On the nature of wettability of van der Waals heterostructures

TL;DR

This study investigates how van der Waals forces influence the wettability of 2D heterostructures, revealing that substrate effects dominate and that these surfaces are intrinsically dispersive with limited electric field control of wetting.

Contribution

It provides experimental evidence linking van der Waals forces to wettability in 2D heterostructures and highlights the dominant substrate influence on their wetting properties.

Findings

Van der Waals forces significantly influence wettability of 2D heterostructures.

Substrate effects dominate the wetting behavior of these materials.

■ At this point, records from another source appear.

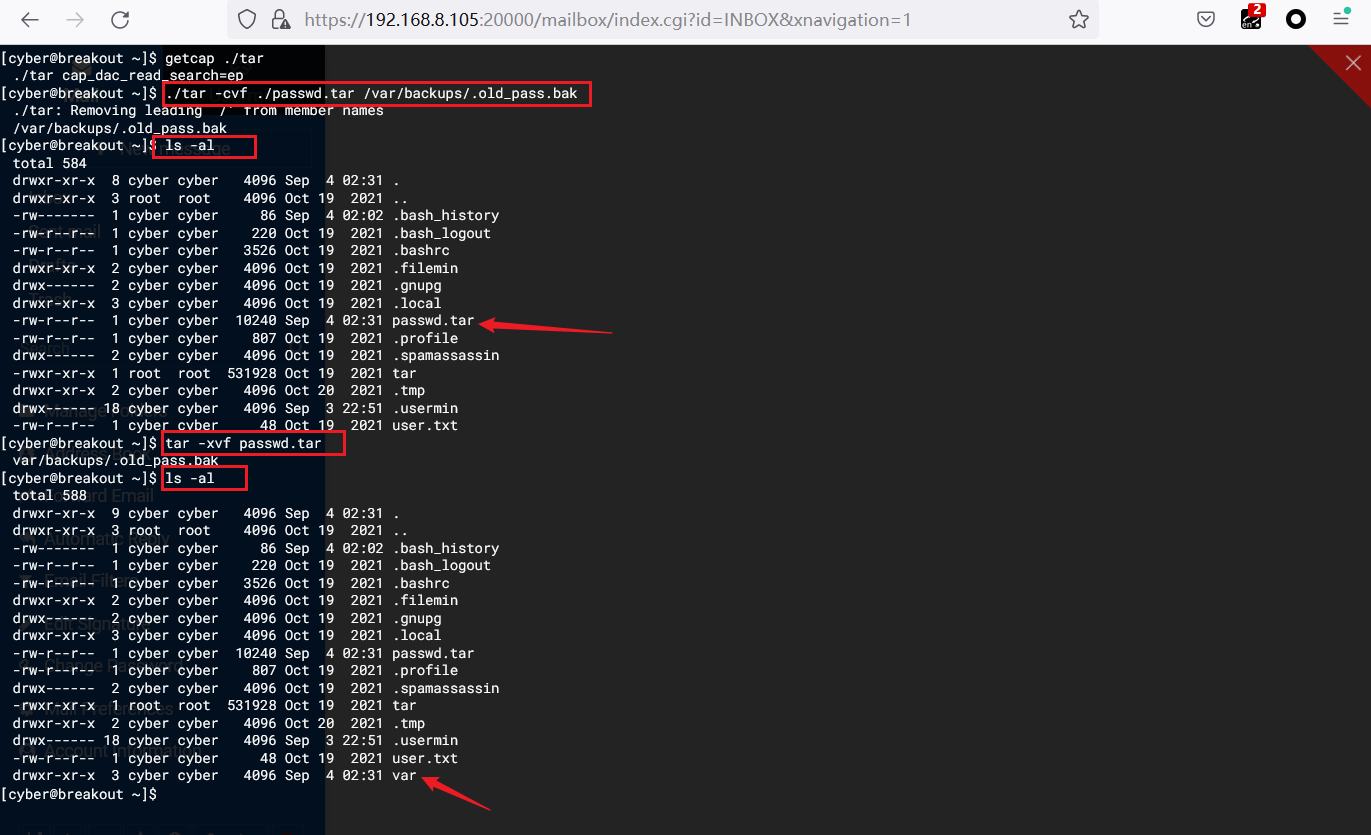Go back to the previous page

point(30,20)
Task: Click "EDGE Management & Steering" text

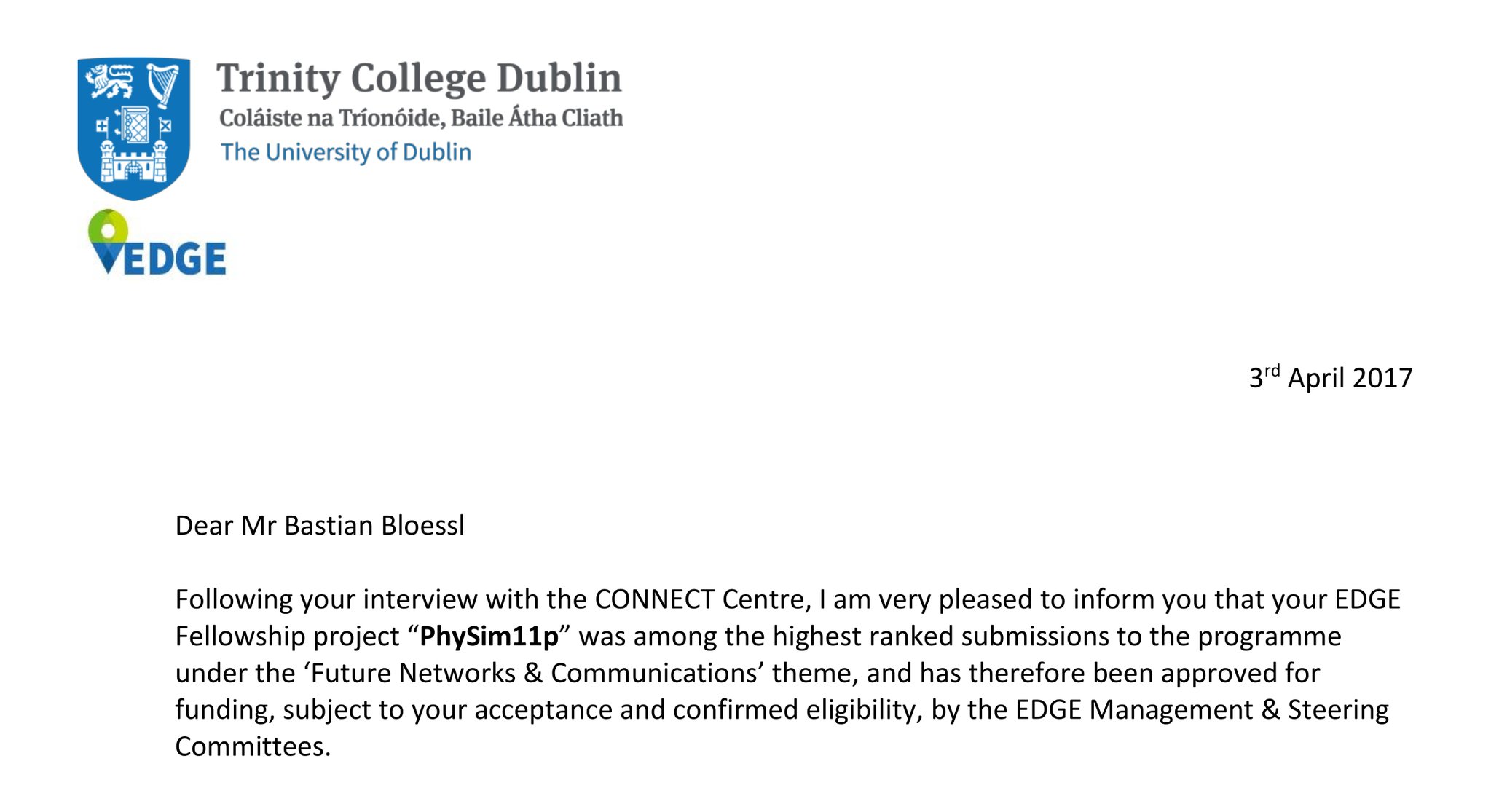Action: (1202, 710)
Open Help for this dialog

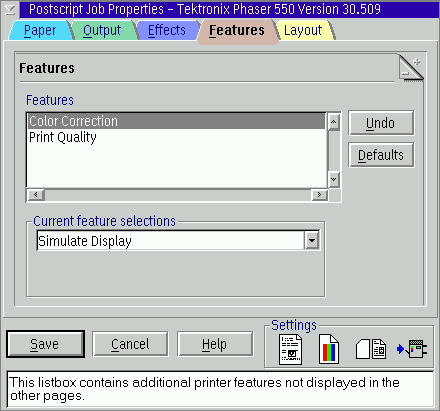pyautogui.click(x=215, y=344)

Electric field application does not notably change contact angles despite resistance changes.

Abstract

Wetting behaviour of surfaces is believed to be affected by van der Waals (vdW) forces, however, there is no clear demonstration of this. With the isolation of two-dimensional vdW layered materials it is possible to test this hypothesis. In this paper, we report the wetting behaviour of vdW heterostructures which include, chemical vapor deposition (CVD) grown graphene, molybdenum disulfide (MoS2) and tungsten disulfide (WS2) on few layers of hexagon boron nitride (h-BN) and SiO2/Si. Our study clearly shows that while this class of two-dimensional materials are not wetting transparent, there seems to be a significant amount of influence on their wetting properties by the underlying substrate due to dominant vdW forces. Contact angle measurements indicate that graphene and graphene-like layered transitional metal dichalcogenides invariably have intrinsically dispersive surfaces with a dominating London-vdW force-mediated wettability. Electric field controlled wetting studies of MoS2/WS2/SiO2/Si heterostructures were performed and no notable changes to the water contact angle was seen with applied voltage although two orders of magnitude change in resistance was observed. We postulate that the highly dispersive nature of these surfaces arising from the predominant London-vdW forces could be the reason for such observation.